When Ursula LeGuin was writing her Earthsea series, she purposefully didn't reveal till well into the first book that the main character was a man of color, not white. She wanted to give white readers a chance to live in this guy's head before she revealed that fact; she knew that if white readers had known Ged wasn't white right off the bat, they would have manufactured a distance between themselves and the character that didn't have to be there. By choosing to hold off on letting us know that conversation, she ensured that by the time we found out he was a man of color, we were already so close to him that we couldn't manufacture that distance.
That was a 'trick' created to sneak around prejudice. "White Bear" does the same, only it's much more vital here. If we knew from the beginning that Victoria had helped to murder a child and that this was all just a perverse 'justice' operation, we would have been grossed out at people turning it into entertainment--A THEME PARK. BROOKER IS A GENIUS--but many of us would have been thinking, "Well, the entertainment stuff is gross, but it's actually a kind of fitting punishment for this person since she's bad." It would have allowed us to label Victoria from the beginning as bad, creating a distance between us. By not telling us who she is, we don't have that 'bad' label creating distance between us: we identify with her immediately, plunging fully into her perspective in a way that we would never allow ourselves otherwise. If we'd known she was a criminal, we would have held back. We would have been observers. Since we don't know that, though, we could relate to her, latch onto her, and enter into the action and emotions completely via her perspective. That was vital not only to making the episode work emotionally, but it also ends up raising a question that would not be as pressing in other circumstances: are there punishments so terrible that not even people who have done horrific things deserve to go through them?
If we had been viewing Victoria at a distance for the whole episode, our focus would have been on the audience and how gross their actions are. Victoria would have become a cipher there instead of a person. But because we see her as a person before we see her as a murderer, the question then becomes: is it wrong to have this be her punishment? You can argue that it's far less than she deserves--she doesn't have to die like the girl she watched be killed. Often when I think of evil people, I wish the sort of things they'd done would happen to them, so they would have to suffer as their victims suffered. This seems like justice: the punishment fitting the crime on a very literal level. And yet because we see Victoria as a person, it seems wrong. Inhumane. It's a stunningly-crafted episode, and I'm going to be turning the questions it raises over and over in my mind for years.

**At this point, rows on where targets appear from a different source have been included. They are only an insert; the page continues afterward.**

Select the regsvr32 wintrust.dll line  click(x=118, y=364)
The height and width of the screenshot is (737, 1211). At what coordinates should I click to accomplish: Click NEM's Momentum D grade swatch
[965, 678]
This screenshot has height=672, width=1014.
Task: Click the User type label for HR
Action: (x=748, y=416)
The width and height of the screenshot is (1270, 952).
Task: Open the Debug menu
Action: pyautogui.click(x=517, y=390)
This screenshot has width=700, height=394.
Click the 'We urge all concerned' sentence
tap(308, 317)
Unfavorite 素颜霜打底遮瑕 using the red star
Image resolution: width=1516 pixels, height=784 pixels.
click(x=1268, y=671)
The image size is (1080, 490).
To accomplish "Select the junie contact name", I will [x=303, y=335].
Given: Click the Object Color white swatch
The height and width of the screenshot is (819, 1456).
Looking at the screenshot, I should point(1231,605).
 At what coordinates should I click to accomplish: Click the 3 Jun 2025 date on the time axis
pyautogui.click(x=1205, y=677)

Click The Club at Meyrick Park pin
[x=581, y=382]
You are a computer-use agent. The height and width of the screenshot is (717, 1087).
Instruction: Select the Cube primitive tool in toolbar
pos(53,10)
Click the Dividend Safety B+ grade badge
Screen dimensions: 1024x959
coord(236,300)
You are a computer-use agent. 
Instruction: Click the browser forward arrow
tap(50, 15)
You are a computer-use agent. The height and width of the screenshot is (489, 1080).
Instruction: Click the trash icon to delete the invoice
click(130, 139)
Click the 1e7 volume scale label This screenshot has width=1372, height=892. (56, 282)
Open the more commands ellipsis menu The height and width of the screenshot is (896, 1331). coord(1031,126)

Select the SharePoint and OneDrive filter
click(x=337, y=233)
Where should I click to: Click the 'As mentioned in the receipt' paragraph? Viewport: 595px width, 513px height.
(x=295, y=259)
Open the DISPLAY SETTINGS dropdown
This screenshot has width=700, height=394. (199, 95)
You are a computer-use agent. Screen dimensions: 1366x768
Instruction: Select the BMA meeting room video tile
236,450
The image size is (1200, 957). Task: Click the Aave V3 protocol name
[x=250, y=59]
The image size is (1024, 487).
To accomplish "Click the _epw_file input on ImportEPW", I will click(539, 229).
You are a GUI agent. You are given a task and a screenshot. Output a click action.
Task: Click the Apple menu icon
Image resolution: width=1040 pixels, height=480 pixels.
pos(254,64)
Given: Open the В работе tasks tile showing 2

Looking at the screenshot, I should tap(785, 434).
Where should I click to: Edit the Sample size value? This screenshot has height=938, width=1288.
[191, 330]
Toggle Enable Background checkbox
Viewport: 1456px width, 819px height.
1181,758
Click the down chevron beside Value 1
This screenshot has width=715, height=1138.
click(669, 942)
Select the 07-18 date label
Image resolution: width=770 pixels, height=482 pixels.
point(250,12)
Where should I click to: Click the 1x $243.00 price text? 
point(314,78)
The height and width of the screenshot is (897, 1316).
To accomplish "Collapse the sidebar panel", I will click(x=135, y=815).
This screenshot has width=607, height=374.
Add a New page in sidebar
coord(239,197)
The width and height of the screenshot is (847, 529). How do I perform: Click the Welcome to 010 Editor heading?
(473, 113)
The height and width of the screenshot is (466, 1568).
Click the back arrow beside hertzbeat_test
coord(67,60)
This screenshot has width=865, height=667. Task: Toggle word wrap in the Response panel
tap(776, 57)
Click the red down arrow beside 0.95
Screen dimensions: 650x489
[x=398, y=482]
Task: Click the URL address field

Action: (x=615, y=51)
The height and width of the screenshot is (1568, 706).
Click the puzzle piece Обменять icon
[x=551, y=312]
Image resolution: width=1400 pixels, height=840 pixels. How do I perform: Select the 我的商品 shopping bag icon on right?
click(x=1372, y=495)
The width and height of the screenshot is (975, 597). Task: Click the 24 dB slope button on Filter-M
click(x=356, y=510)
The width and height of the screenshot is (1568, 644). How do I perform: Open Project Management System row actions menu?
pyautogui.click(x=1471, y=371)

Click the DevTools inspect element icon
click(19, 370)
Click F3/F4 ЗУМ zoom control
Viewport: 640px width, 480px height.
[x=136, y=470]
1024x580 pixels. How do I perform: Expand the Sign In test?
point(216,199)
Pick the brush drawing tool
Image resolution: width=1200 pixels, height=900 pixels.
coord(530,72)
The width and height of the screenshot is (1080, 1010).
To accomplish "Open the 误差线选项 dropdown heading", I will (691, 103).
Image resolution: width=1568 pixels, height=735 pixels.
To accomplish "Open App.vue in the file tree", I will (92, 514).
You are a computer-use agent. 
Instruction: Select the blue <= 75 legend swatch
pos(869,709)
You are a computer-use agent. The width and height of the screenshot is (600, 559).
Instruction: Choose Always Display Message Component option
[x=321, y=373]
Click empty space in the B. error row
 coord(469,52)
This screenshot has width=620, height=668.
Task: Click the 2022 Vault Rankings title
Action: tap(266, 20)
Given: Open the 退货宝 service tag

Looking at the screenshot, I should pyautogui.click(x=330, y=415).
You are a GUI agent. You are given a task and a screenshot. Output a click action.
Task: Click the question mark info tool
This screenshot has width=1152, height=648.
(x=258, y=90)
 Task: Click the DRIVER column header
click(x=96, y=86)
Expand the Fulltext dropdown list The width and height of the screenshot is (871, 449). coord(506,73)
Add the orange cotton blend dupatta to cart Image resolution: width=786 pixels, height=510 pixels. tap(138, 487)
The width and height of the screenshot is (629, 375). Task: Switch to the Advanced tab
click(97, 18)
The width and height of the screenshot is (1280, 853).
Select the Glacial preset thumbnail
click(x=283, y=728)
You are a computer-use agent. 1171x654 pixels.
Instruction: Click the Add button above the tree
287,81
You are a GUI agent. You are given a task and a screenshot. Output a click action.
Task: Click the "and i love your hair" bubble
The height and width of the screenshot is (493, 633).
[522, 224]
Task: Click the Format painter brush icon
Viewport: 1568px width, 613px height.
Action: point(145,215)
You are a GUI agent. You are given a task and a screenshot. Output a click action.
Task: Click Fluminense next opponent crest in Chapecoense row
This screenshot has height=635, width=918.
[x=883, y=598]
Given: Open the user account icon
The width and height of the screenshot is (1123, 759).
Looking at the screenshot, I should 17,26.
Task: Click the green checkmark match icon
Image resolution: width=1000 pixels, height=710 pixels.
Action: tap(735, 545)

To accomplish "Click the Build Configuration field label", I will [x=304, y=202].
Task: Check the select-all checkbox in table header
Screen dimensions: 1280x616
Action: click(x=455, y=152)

Sidebar number two: I think the one misstep the show made was the little coda at the end of "The Waldo Moment." It became too futuristic and made Waldo's untouchableness too literal. That was the one part of the show that didn't work for me.
Frankly, I think Charlie Brooker is a genius. I think this show is genius. I think it should be required viewing for any and every media studies student. While my reaction to the stories it contains is usually revulsion or horror, my reaction to the show itself is sort of giddy, because it uses media so brilliantly to critique media. That's hard to do. But that's the essence of this show. And it's amazing.